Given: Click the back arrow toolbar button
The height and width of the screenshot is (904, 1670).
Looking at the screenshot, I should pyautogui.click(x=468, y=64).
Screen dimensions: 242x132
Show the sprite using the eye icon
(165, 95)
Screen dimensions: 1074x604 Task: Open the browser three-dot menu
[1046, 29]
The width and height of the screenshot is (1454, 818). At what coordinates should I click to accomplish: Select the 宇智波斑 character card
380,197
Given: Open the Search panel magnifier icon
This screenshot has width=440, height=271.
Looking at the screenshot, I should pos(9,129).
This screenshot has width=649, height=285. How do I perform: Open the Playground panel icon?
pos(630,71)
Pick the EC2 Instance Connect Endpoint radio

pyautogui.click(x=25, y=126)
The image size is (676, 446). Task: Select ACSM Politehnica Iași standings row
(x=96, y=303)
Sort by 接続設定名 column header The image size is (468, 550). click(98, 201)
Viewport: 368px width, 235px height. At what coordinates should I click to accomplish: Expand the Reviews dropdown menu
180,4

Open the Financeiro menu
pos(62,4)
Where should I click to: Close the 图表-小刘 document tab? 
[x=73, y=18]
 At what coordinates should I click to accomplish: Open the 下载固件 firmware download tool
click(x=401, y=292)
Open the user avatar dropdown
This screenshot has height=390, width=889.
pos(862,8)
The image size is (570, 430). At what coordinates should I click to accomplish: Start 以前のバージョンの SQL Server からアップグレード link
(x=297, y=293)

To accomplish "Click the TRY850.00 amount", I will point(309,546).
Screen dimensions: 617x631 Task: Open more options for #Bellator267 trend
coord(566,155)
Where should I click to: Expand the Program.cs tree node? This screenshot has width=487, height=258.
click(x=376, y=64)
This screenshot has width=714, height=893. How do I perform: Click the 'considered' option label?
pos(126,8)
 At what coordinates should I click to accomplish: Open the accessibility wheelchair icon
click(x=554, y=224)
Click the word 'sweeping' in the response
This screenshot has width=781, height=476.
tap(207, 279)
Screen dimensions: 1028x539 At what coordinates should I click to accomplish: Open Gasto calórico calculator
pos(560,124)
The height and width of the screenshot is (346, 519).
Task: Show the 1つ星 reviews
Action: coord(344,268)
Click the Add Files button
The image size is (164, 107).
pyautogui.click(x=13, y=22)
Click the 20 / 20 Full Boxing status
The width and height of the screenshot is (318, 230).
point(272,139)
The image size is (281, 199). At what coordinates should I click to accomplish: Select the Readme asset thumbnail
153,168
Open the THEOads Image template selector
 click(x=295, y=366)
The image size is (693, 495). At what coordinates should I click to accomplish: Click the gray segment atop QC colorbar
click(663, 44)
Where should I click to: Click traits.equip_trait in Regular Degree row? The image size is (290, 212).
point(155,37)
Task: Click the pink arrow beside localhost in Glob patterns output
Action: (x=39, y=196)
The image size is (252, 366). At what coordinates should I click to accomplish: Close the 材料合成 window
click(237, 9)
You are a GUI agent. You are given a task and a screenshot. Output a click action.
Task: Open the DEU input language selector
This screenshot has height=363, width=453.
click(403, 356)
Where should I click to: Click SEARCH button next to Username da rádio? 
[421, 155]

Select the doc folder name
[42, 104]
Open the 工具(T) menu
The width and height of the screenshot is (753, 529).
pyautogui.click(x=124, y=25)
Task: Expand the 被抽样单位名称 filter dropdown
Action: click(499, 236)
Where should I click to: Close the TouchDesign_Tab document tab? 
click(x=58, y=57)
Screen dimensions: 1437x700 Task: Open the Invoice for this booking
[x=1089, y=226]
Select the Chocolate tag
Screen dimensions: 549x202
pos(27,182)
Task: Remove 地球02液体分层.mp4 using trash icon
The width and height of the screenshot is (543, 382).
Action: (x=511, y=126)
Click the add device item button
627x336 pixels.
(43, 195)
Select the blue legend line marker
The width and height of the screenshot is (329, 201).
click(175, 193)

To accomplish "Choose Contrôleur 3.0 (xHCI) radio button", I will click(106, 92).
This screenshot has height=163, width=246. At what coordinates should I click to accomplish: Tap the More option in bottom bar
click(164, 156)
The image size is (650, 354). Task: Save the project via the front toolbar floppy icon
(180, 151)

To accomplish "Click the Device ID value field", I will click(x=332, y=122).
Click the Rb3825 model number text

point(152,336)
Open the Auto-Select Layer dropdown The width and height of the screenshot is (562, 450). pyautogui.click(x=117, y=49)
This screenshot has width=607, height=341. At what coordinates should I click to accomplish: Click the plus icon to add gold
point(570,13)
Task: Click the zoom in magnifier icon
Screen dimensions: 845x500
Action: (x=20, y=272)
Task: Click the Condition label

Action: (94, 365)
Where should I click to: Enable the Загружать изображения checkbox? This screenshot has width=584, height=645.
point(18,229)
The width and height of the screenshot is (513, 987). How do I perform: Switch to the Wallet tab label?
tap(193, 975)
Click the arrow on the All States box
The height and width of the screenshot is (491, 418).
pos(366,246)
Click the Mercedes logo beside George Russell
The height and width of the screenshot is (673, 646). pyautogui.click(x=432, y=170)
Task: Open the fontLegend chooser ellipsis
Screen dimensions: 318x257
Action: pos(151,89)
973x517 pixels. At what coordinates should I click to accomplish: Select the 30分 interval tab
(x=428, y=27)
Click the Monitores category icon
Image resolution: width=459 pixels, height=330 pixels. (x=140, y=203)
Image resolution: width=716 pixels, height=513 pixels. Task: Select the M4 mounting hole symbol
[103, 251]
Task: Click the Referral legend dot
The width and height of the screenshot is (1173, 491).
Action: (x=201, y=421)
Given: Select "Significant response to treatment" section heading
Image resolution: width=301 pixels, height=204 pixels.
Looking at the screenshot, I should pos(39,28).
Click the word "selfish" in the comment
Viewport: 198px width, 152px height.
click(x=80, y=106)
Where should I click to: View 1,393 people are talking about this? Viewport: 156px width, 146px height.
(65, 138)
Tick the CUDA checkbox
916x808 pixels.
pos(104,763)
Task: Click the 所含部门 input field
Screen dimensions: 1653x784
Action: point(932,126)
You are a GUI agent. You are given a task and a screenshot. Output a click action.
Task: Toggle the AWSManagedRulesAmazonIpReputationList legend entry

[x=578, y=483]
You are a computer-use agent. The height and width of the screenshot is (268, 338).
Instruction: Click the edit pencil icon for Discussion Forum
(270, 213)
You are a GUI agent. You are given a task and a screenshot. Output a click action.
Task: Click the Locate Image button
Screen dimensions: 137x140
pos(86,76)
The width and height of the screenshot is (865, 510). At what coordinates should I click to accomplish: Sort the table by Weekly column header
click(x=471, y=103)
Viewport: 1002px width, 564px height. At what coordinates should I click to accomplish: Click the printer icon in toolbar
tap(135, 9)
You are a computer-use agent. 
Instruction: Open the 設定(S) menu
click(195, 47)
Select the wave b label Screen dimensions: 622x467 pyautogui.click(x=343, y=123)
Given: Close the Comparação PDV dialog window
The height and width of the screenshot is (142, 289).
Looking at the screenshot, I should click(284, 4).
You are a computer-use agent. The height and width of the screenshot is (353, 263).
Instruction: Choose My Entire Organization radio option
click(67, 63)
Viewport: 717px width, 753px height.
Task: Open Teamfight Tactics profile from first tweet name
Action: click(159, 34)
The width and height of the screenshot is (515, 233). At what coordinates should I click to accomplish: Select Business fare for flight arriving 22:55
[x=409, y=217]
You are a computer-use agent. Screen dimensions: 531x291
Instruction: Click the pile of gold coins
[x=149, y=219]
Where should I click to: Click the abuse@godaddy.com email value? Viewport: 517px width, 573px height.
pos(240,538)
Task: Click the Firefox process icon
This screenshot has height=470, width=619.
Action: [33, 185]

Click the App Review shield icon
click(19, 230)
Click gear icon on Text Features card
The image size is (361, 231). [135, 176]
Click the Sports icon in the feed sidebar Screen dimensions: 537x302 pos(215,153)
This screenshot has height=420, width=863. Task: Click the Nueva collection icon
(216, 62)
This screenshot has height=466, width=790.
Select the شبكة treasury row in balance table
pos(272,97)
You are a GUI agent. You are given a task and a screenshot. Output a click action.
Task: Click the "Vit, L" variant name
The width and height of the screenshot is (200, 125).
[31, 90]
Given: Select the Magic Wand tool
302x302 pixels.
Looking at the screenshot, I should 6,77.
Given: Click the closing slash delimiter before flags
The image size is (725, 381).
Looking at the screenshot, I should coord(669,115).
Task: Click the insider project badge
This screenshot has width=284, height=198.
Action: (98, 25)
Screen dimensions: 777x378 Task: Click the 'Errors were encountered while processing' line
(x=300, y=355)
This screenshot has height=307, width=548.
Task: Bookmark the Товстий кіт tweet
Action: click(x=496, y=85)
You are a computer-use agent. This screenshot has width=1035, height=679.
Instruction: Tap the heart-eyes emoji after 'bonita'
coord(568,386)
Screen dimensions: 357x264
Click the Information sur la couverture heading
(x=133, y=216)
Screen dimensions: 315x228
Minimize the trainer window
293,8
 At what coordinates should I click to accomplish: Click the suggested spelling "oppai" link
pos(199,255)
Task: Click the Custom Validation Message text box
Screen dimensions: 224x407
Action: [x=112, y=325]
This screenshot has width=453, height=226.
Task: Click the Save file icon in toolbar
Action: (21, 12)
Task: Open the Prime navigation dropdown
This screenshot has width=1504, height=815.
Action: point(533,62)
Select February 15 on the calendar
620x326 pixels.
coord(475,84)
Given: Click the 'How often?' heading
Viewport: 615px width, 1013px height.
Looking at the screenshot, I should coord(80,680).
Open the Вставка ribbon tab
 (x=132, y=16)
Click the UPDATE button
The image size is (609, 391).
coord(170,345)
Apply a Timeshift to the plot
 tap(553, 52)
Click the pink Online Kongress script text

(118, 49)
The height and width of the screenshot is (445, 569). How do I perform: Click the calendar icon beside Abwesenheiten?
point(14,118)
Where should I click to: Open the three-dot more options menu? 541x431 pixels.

━━━━

### EXERCISE DESCRIPTION
Please give an exact copy of the entries above, from the line with "Task: Click the Locate Image button" down to the line with "is (353, 263).", inclusive, and nothing else.

### WRITTEN RESPONSE
Task: Click the Locate Image button
Screen dimensions: 137x140
pos(86,76)
The width and height of the screenshot is (865, 510). At what coordinates should I click to accomplish: Sort the table by Weekly column header
click(x=471, y=103)
Viewport: 1002px width, 564px height. At what coordinates should I click to accomplish: Click the printer icon in toolbar
tap(135, 9)
You are a computer-use agent. 
Instruction: Open the 設定(S) menu
click(195, 47)
Select the wave b label Screen dimensions: 622x467 pyautogui.click(x=343, y=123)
Given: Close the Comparação PDV dialog window
The height and width of the screenshot is (142, 289).
Looking at the screenshot, I should click(284, 4).
You are a computer-use agent. The height and width of the screenshot is (353, 263).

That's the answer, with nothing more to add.